As estimativas da equipe econômica são que as mudanças previstas na MPV 1171/2023 (a versão original que tratava das aplicações financeiras no exterior) tinham potencial de gerar arrecadação de R$ 3,25 bilhões em 2023. Neste caso, o montante estaria restrito à atualização do valor de bens e direitos fora do país, já que o novo regime de tributação somente geraria efeitos fiscais no ano seguinte. Já para os dois anos subsequentes, o ganho esperado seria de R$ 3,59 bilhões e R$ 6,75 bilhões, respectivamente.
De outro lado, o presidente da Câmara dos Deputados, Arthur Lira (PP-AL), já deixou clara sua insatisfação com a forma como o governo operou as modificações através de outra matéria em tramitação no parlamento.
Em meio ao desentendimento entre Lira e Haddad na semana passada, o parlamentar disse que o projeto de lei de conversão para a MPV 1172/2023 aprovado pela comissão mista contou “com algumas modificações e inclusões de temas que não estavam realmente previstos”. Mesmo assim, Haddad indicou que sua equipe trabalharia para “sensibilizar” os deputados a apreciarem a matéria.
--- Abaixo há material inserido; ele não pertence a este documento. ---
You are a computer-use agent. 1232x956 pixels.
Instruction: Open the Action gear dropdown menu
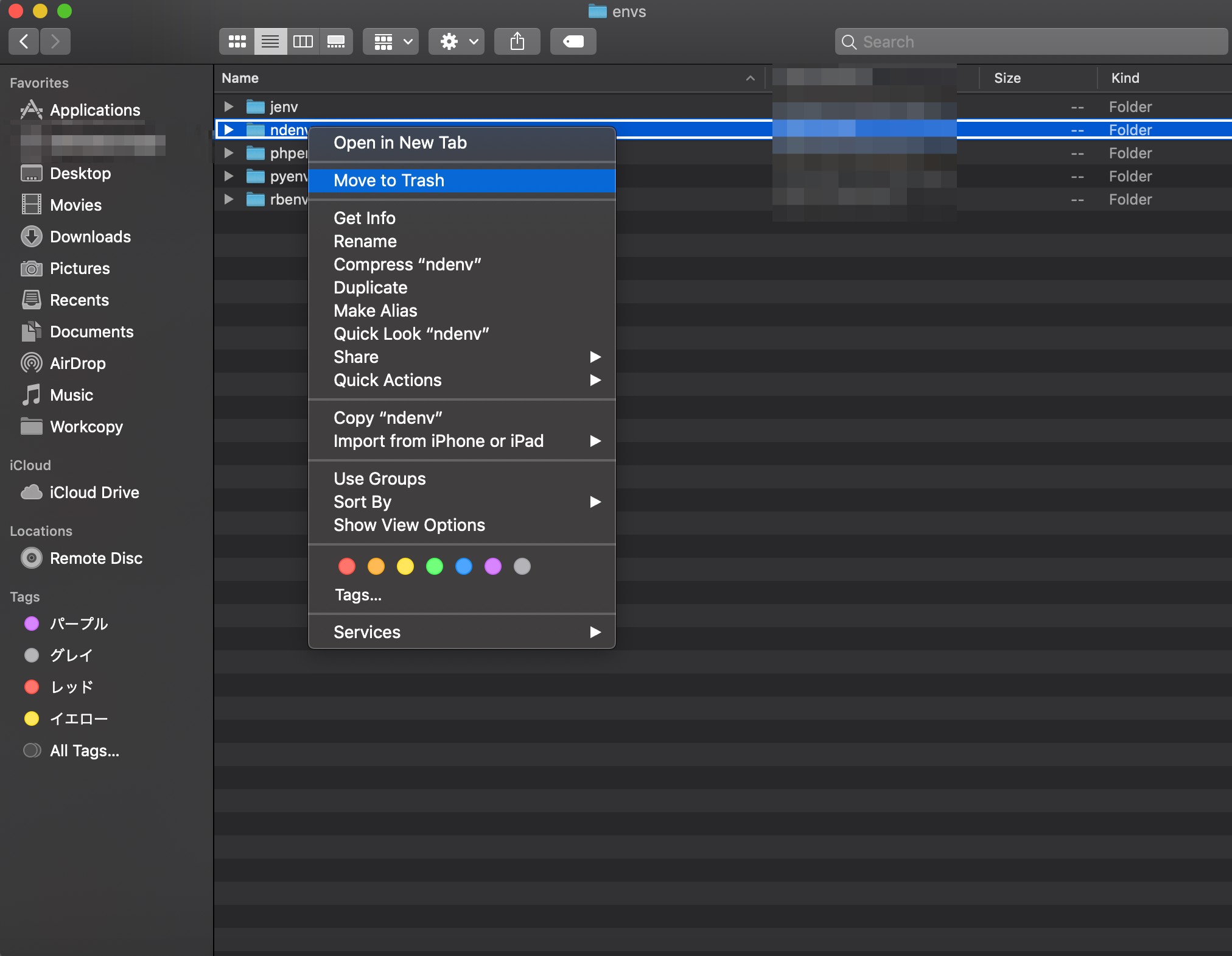pos(457,41)
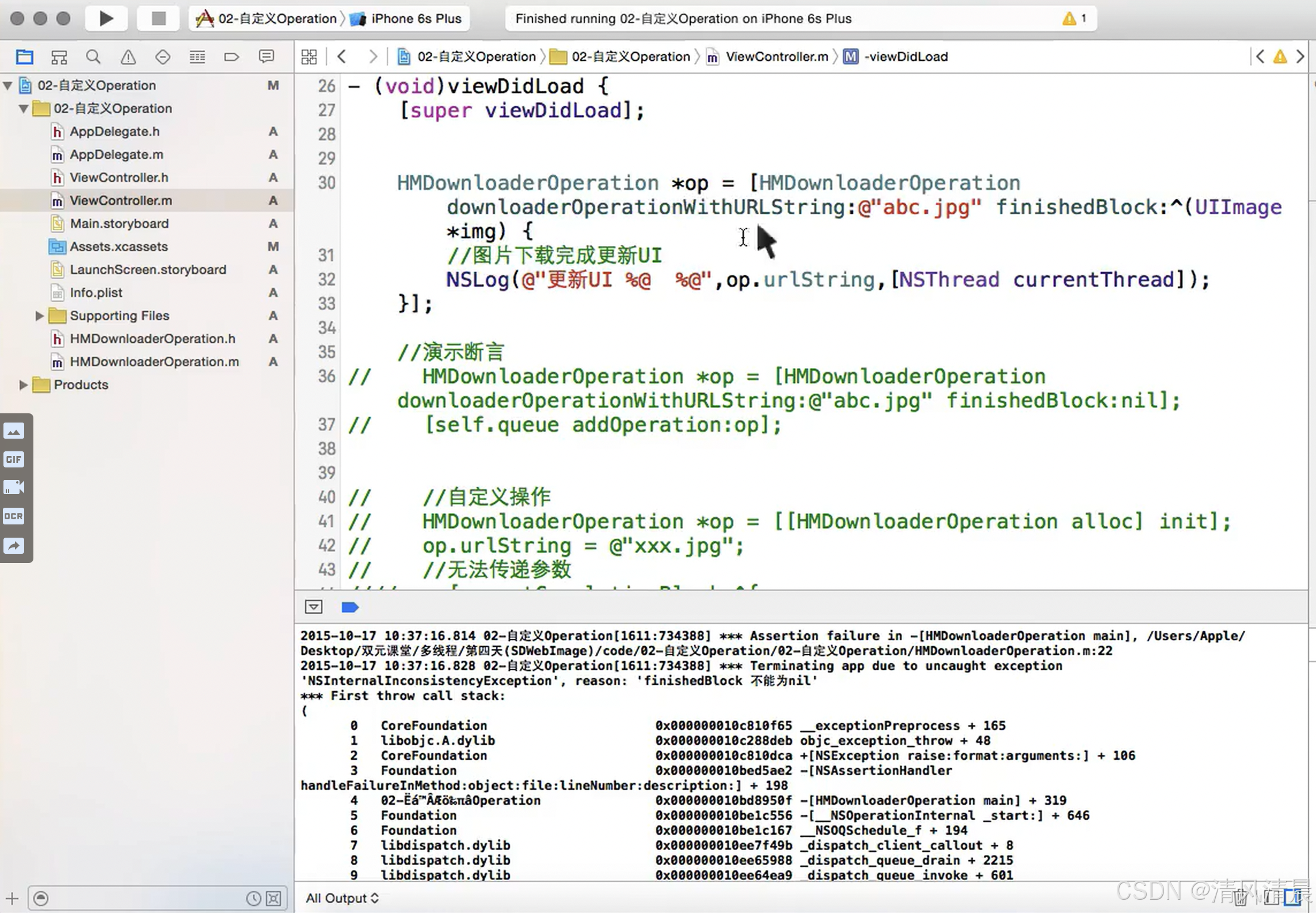This screenshot has width=1316, height=913.
Task: Click the iPhone 6s Plus device selector
Action: tap(416, 18)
Nos bastidores, a avaliação mais comum no meio político é que há uma tendência de os deputados aprovarem o novo salário mínimo e a atualização da tabela do IRPF, mas deixarem pelo caminho os trechos que tratam da tributação sobre investimentos no exterior. Neste caso, uma alternativa para compensar parte do impacto fiscal previsto seria o uso da tributação sobre apostas online (as “bets”).
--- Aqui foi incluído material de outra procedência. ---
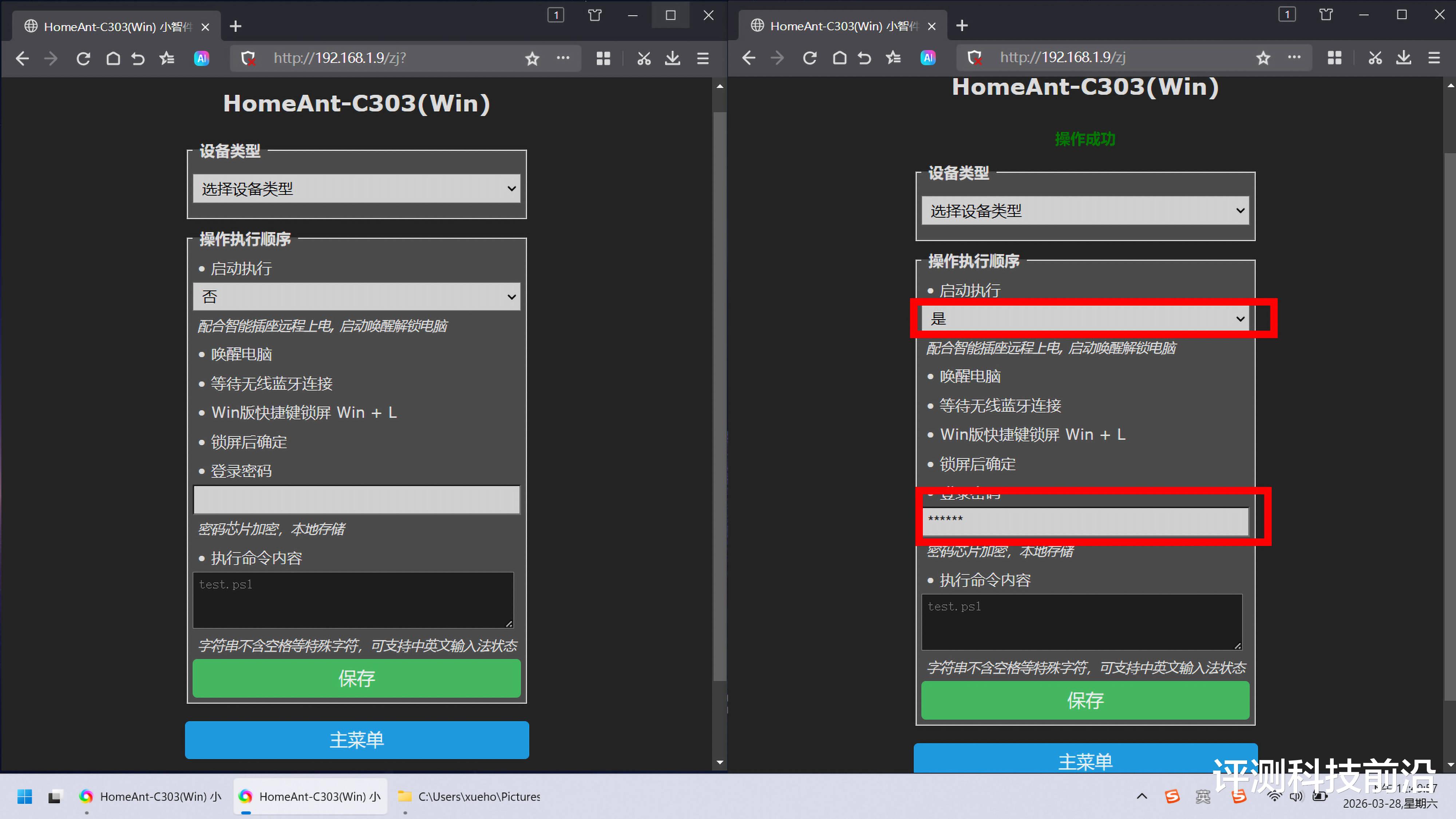
Task: Click left page vertical scrollbar down arrow
Action: [720, 763]
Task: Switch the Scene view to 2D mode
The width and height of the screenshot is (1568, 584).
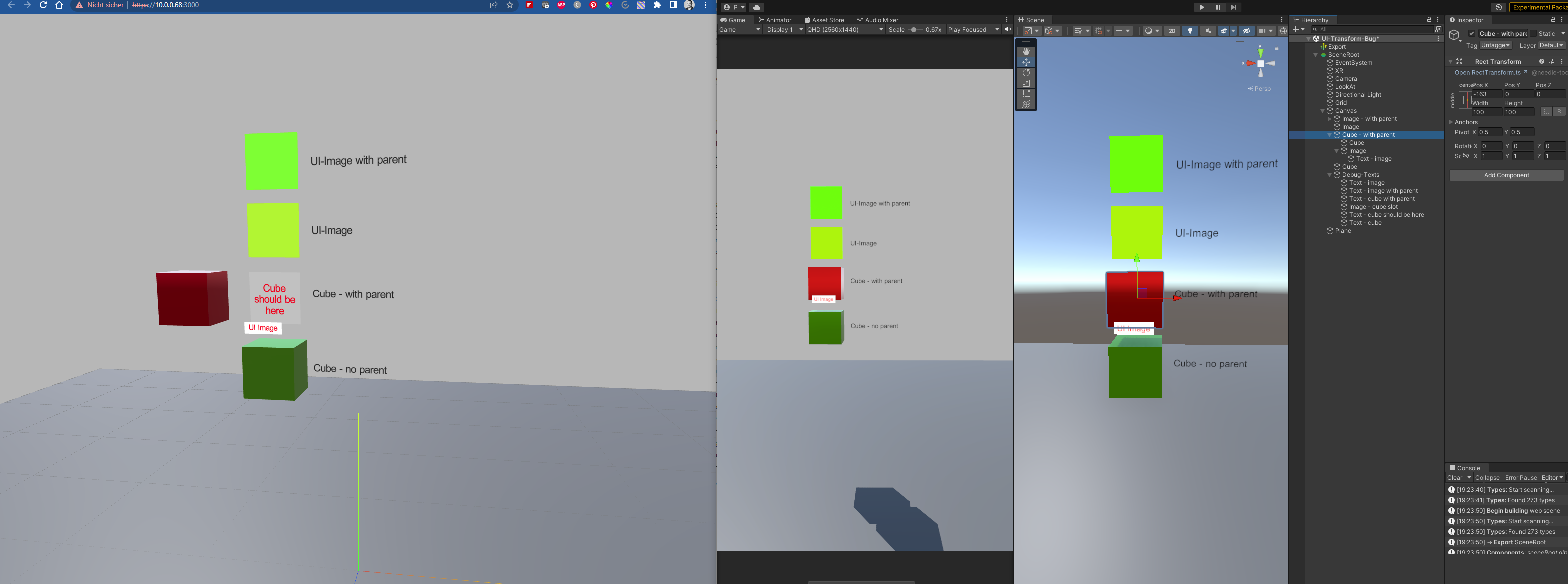Action: click(x=1172, y=31)
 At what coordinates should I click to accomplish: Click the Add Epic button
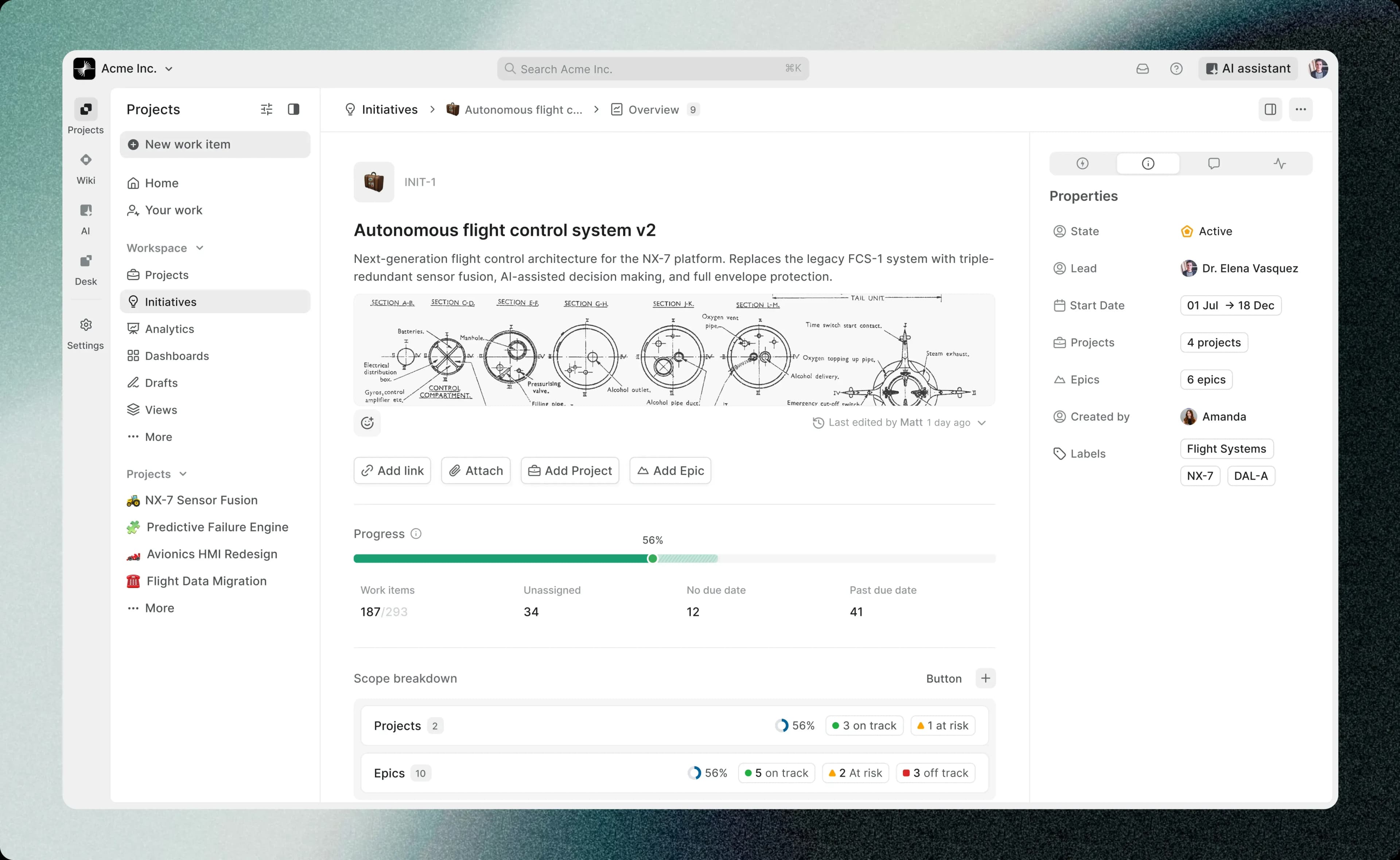[x=670, y=470]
O cenário, se confirmado, representaria uma derrota para Haddad, que precisará trabalhar para encaminhar o pauta das “offshores” via projeto de lei, correndo alto risco de a matéria não ser aprovada pelos congressistas ainda em 2023 ‒ o que poderia impedir sua vigência no ano seguinte e tornar ainda mais difícil o cumprimento do objetivo de zerar o déficit primário em 2024.